Close! I think these are flipped around a little bit.
my primers that I've used (341F and 805R) flanked a read length of 464bp.
These primers flank an amplicon (PCR product) that 805-341 = 464ish base pairs long. The length of the amplicon varies because the lengths of the gene varies across microbes
This is the length of the PCR product in the plate. This is before sequencing, so there's no read yet!
Into a single-end approach that I've cut --p-trunc-len = 200 and --p-trim-left = 0,
This is after sequencing and it's trimming the read. 200-0 = 200 bp long read, which is the first 200 bp of V3. It probably does not reach V4.
Because this cut is done on the computer, the lengths are exact.
341 and 805 are locations on the full length 16S gene.
341F and 805R are locations and directions of the primers, Forward and Reverse
The locations vary depending on the microbe, and how the MSA program works.

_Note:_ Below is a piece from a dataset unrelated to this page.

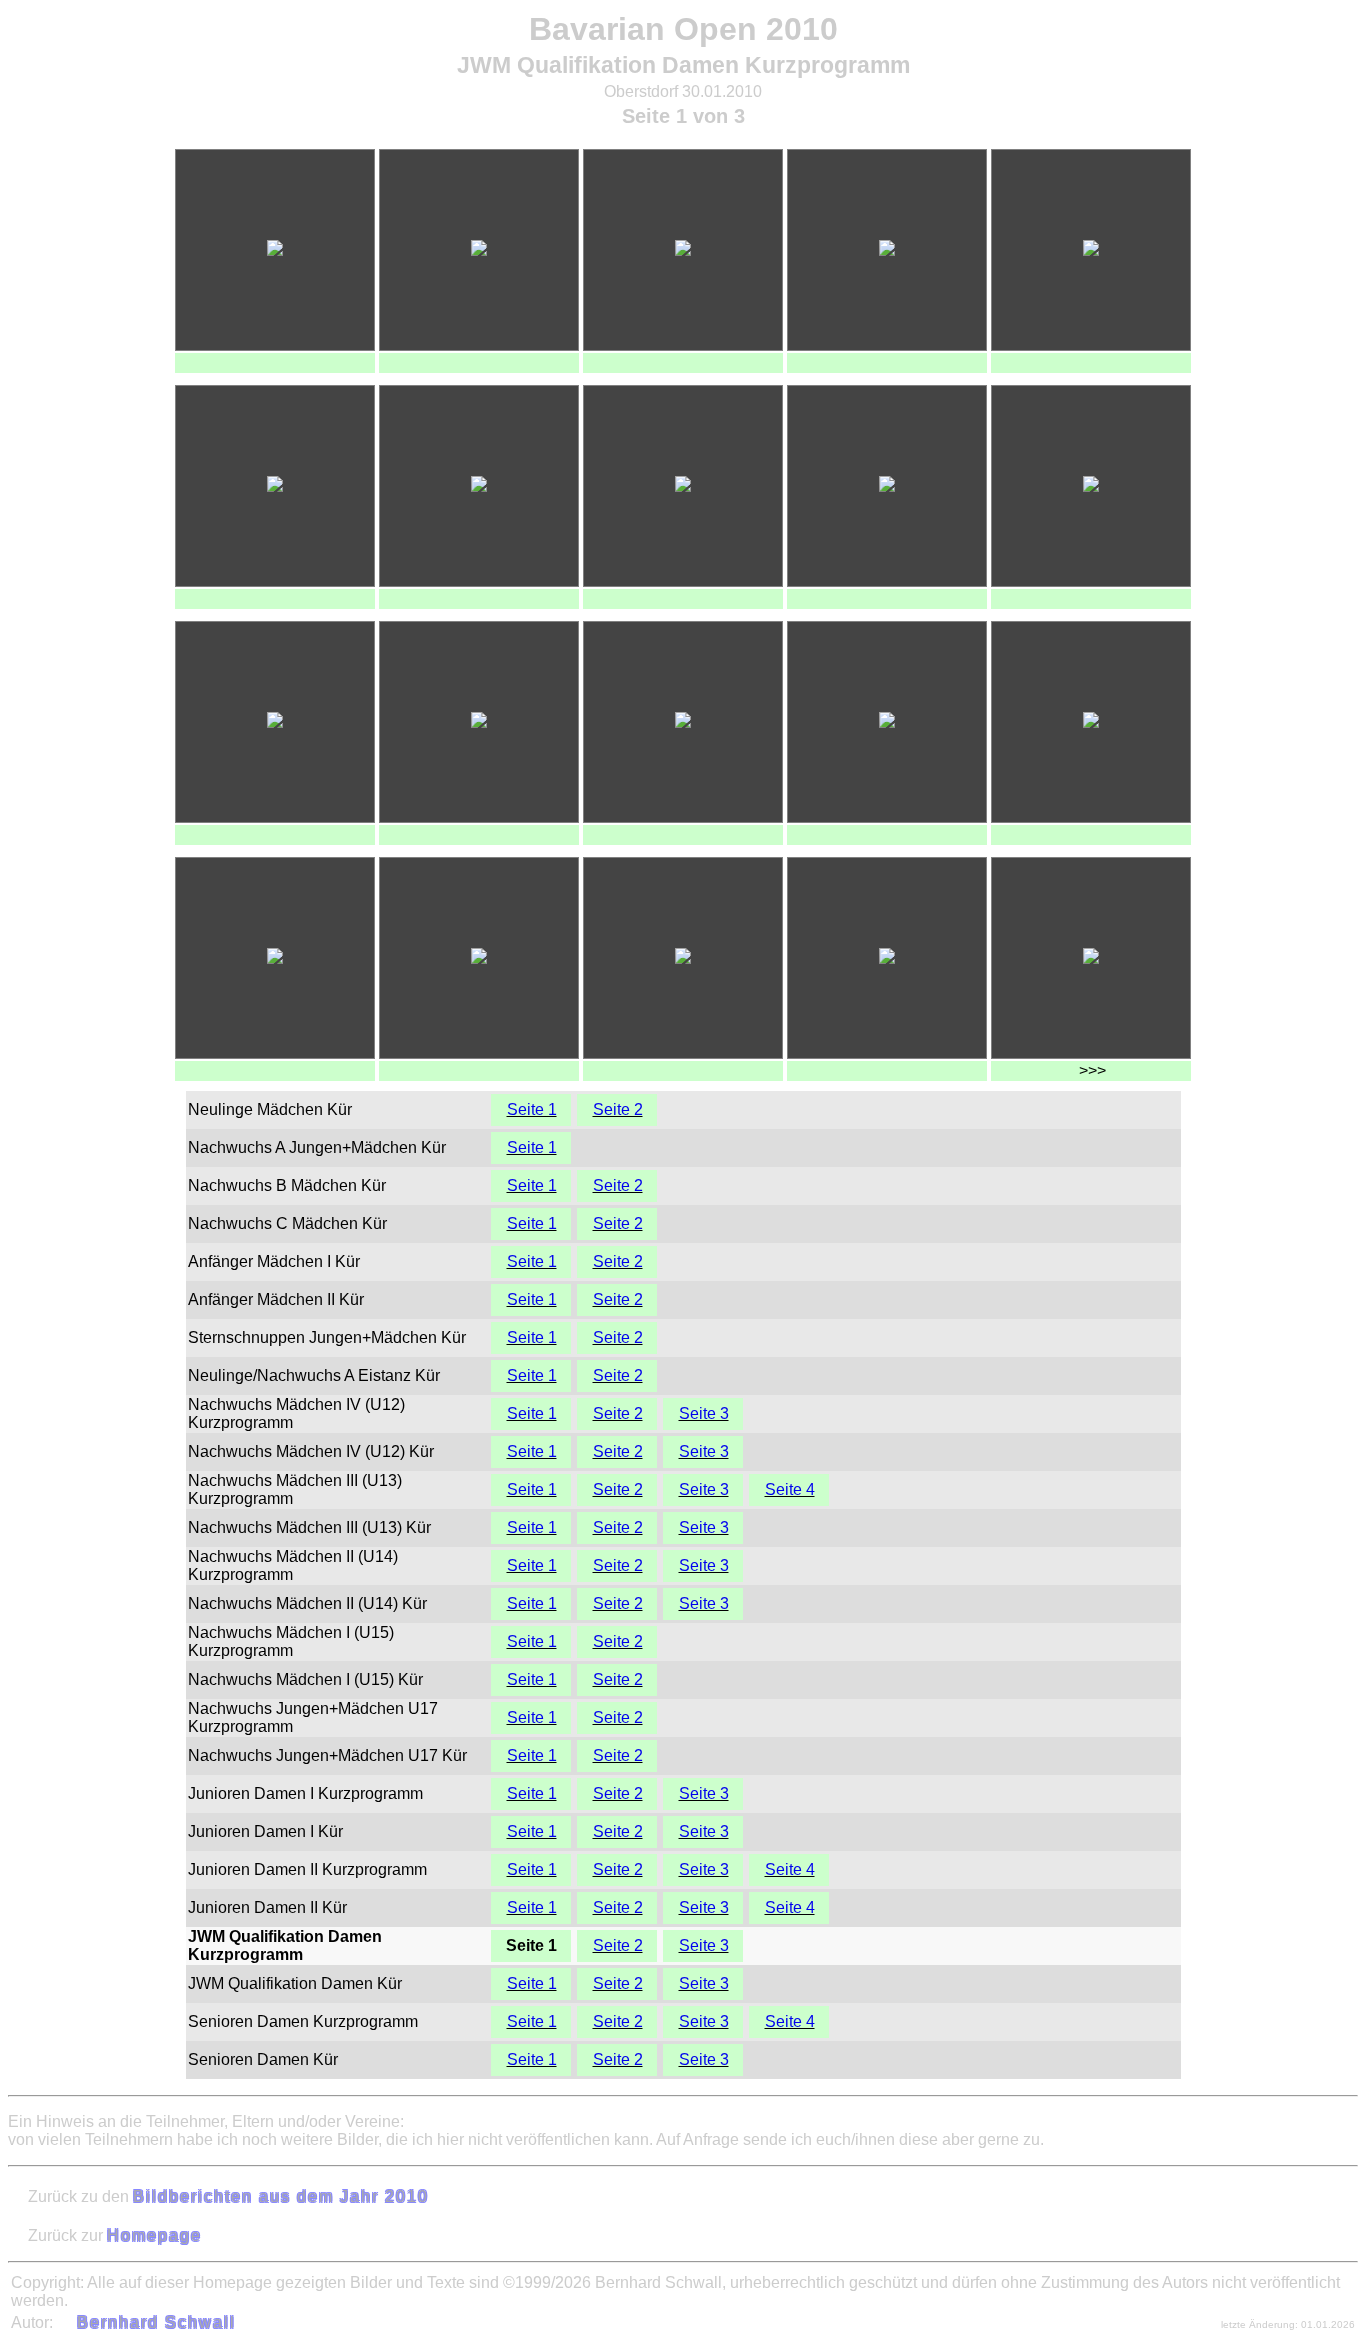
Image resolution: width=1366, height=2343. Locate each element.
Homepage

Here's one paper as an example: PMC4802574
That one graph shows V4 primers at 515, 519, and 533 so maybe one of those?
Your forward primers is 341F,
the read would need to be 515-341 = 174 bp long to reach 515F
the read would need to be 519-341 = 178 bp long to reach 519R
The core problem is that the location of hypervaiable regions changes between microbes, so these regions are not fixed
Notice how these figures both list V1 through V9, but they don't match!
Your questions are excellent because they directly address the messiness of the 16S hypervariable region. You are highlighting what V3-V4 really means, which is complicated!